» YOUR GOAL: All records below are to be duplicated exactly, with every picture excluded.

--- STORED DATA ---

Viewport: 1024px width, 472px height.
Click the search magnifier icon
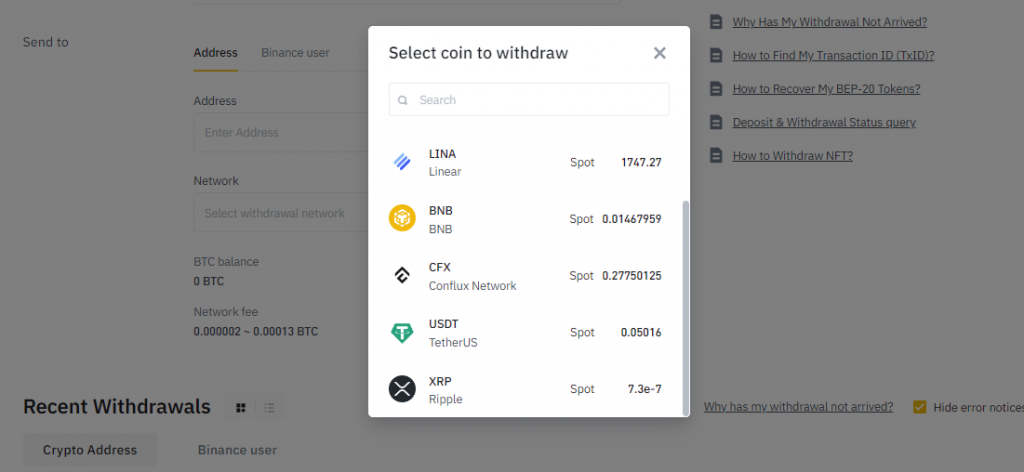pos(403,100)
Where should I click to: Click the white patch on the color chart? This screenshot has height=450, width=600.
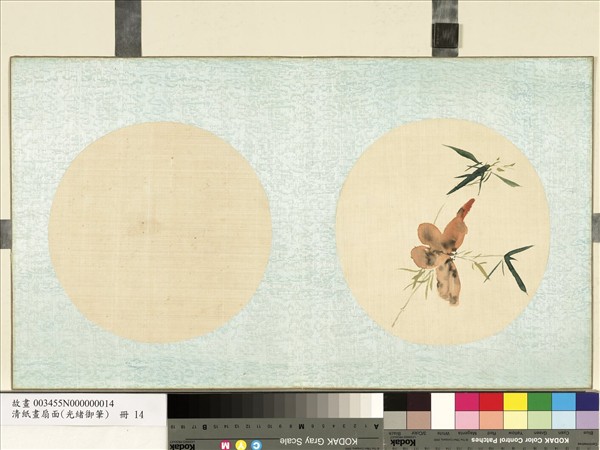(x=442, y=402)
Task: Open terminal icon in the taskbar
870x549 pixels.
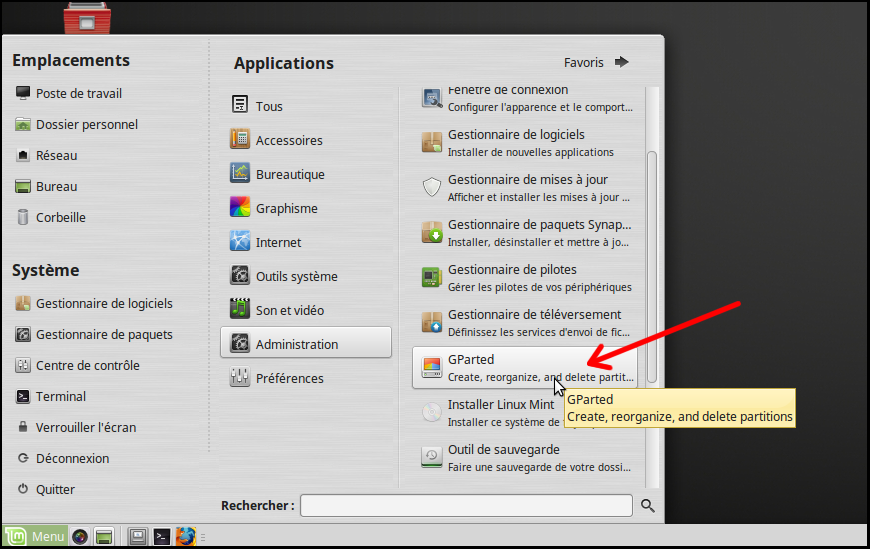Action: [161, 537]
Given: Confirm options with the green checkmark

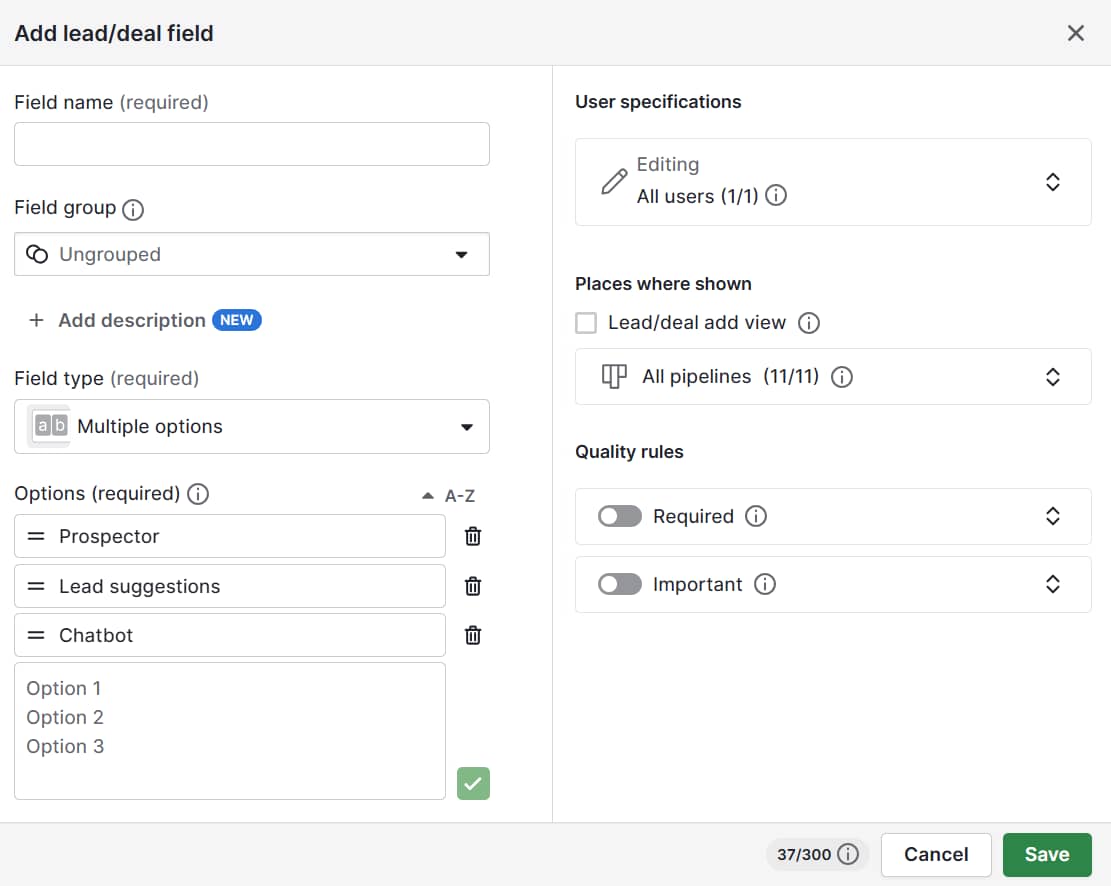Looking at the screenshot, I should (x=472, y=783).
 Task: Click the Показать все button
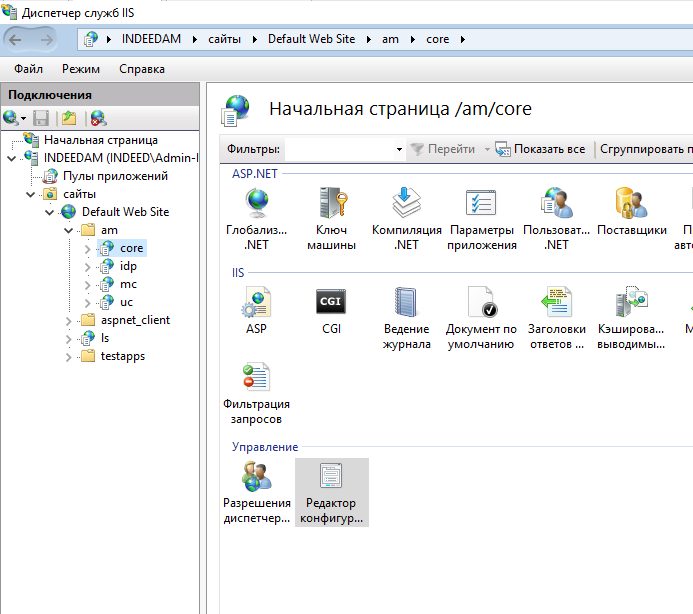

---

» SOLVED PROBLEM:
Viewport: 1024px width, 472px height.
Click the search magnifier icon
pos(403,100)
Where should I click to: Click the white patch on the color chart? This screenshot has height=450, width=600.
(x=442, y=402)
Task: Open terminal icon in the taskbar
870x549 pixels.
Action: [161, 537]
Given: Confirm options with the green checkmark

Looking at the screenshot, I should (x=472, y=783).
 Task: Click the Показать все button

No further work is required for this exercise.